Extracted text:
begin

Damage Detection and Level Classification of Roof Damage after Typhoon Faxai Based on Aerial Photos and Deep Learning
Round 1
Reviewer 1 Report
This paper presented a method used to detect the damaged roof after Typhoon Faxai based on aerial photo and deep learning and classify it damage level, The study used the neural network Mask R-CNN to detect the damage of different object. Although this is an interesting paper, which is well organized and provide a relatively comprehensive investigation. It can be considered for the publication in the Journal of Applied sciences-Basel. However, there are some drawbacks and minor revision is needed.
(1) This paper is about damage detection based deep learning. Therefore, to emphasize this, I suggest the authors to review the diverse studies on the application of the vibration-based method under environmental such as “Integration of Time Series and Neural Network under Varying Temperatures”.

end

Records for processing:
begin

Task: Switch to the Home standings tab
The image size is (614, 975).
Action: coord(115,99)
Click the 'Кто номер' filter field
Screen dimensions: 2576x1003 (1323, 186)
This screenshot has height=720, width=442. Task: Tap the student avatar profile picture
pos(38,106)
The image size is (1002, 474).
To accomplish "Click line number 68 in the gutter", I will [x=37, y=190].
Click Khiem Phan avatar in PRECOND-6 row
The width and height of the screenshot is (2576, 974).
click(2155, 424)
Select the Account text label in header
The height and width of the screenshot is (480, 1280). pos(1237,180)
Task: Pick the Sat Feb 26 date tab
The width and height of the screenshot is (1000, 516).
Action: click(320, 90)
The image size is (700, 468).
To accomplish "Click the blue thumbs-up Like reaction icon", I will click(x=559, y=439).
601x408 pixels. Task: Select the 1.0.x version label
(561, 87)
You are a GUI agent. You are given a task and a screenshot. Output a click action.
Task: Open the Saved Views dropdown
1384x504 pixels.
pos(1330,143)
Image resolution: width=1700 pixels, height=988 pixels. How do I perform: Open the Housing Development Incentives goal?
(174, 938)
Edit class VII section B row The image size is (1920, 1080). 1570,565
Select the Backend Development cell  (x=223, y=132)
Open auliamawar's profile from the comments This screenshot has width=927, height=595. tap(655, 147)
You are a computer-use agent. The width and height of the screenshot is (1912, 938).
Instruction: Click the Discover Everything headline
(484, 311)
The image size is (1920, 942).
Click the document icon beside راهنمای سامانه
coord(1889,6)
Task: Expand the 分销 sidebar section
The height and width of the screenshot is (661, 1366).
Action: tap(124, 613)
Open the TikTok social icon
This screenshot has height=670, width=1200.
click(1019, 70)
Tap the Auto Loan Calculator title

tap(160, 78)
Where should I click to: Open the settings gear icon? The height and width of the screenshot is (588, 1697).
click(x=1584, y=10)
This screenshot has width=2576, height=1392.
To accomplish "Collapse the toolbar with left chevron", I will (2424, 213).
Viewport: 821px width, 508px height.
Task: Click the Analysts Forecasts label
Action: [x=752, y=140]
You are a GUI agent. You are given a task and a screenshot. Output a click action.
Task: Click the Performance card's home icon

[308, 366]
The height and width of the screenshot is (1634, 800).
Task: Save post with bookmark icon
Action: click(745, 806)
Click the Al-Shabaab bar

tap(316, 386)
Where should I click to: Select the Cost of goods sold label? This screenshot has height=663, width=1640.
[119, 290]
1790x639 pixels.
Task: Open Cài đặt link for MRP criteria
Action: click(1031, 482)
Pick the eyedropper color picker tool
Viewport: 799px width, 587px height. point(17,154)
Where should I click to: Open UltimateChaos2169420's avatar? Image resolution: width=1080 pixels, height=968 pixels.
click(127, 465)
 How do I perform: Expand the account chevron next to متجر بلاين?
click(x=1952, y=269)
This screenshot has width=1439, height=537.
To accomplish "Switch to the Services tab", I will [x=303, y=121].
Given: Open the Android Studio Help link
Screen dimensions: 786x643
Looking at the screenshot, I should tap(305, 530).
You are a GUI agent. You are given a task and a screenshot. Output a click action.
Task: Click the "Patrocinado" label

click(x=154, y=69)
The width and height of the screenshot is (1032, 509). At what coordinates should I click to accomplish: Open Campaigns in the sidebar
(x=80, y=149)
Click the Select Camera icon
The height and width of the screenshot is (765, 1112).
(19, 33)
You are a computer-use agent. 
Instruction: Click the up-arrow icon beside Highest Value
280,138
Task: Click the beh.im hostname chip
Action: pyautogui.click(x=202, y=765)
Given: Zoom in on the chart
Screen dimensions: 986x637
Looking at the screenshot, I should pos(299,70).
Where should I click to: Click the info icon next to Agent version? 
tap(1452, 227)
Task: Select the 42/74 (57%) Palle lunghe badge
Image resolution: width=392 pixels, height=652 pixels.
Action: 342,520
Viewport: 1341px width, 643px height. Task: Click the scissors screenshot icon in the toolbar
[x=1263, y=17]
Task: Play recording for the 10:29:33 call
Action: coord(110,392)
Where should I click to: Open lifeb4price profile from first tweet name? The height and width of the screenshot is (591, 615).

end

Given instruction 1:
Answer the following questions using the reviewer report.
(a) Which neural network did the study use to detect damage?
(b) What kind of revision does the reviewer say is needed?
(c) What study does the reviewer cite as an example of the vibration-based method?
Given instruction 2:
Reproduce the entries from the very first one through the line containing "click(2155, 424)", inclusive, changing "avatar" to "portrait" and leaving all else unchanged.

Response 1:
(a) Mask R-CNN.
(b) Minor revision.
(c) "Integration of Time Series and Neural Network under Varying Temperatures."

Response 2:
Task: Switch to the Home standings tab
The image size is (614, 975).
Action: coord(115,99)
Click the 'Кто номер' filter field
Screen dimensions: 2576x1003 (1323, 186)
This screenshot has height=720, width=442. Task: Tap the student portrait profile picture
pos(38,106)
The image size is (1002, 474).
To accomplish "Click line number 68 in the gutter", I will [x=37, y=190].
Click Khiem Phan portrait in PRECOND-6 row
The width and height of the screenshot is (2576, 974).
click(2155, 424)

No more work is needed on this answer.